(Work instructions): From the line containing "1456x818 pixels." down to the final entry below, restate each line word for word.

Extracted entries: Begin

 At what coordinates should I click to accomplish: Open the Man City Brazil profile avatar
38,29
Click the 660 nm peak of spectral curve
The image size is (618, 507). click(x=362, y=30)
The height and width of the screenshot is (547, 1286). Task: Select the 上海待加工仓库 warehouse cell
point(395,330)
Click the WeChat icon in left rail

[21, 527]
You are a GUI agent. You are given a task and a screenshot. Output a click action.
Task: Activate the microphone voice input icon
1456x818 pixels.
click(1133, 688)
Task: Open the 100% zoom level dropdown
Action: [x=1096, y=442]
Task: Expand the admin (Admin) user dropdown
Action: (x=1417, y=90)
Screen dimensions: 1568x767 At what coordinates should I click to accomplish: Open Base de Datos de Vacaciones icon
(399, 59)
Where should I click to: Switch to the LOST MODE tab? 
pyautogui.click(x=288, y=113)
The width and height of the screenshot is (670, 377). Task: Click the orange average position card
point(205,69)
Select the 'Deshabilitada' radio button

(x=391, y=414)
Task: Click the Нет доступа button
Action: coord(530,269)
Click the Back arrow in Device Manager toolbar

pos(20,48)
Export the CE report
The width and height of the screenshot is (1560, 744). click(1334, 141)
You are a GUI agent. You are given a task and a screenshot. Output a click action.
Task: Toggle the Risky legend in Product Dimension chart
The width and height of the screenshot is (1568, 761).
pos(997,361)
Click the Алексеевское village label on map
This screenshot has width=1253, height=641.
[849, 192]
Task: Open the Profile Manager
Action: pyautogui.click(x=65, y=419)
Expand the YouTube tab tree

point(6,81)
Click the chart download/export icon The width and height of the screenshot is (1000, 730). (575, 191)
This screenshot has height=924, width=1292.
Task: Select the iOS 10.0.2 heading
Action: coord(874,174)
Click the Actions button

Extracted entries: End

(Problem solution):
1456x818 pixels.
click(1133, 688)
Task: Open the 100% zoom level dropdown
Action: [x=1096, y=442]
Task: Expand the admin (Admin) user dropdown
Action: (x=1417, y=90)
Screen dimensions: 1568x767 At what coordinates should I click to accomplish: Open Base de Datos de Vacaciones icon
(399, 59)
Where should I click to: Switch to the LOST MODE tab? 
pyautogui.click(x=288, y=113)
The width and height of the screenshot is (670, 377). Task: Click the orange average position card
point(205,69)
Select the 'Deshabilitada' radio button

(x=391, y=414)
Task: Click the Нет доступа button
Action: coord(530,269)
Click the Back arrow in Device Manager toolbar

pos(20,48)
Export the CE report
The width and height of the screenshot is (1560, 744). click(1334, 141)
You are a GUI agent. You are given a task and a screenshot. Output a click action.
Task: Toggle the Risky legend in Product Dimension chart
The width and height of the screenshot is (1568, 761).
pos(997,361)
Click the Алексеевское village label on map
This screenshot has width=1253, height=641.
[849, 192]
Task: Open the Profile Manager
Action: pyautogui.click(x=65, y=419)
Expand the YouTube tab tree

point(6,81)
Click the chart download/export icon The width and height of the screenshot is (1000, 730). (575, 191)
This screenshot has height=924, width=1292.
Task: Select the iOS 10.0.2 heading
Action: coord(874,174)
Click the Actions button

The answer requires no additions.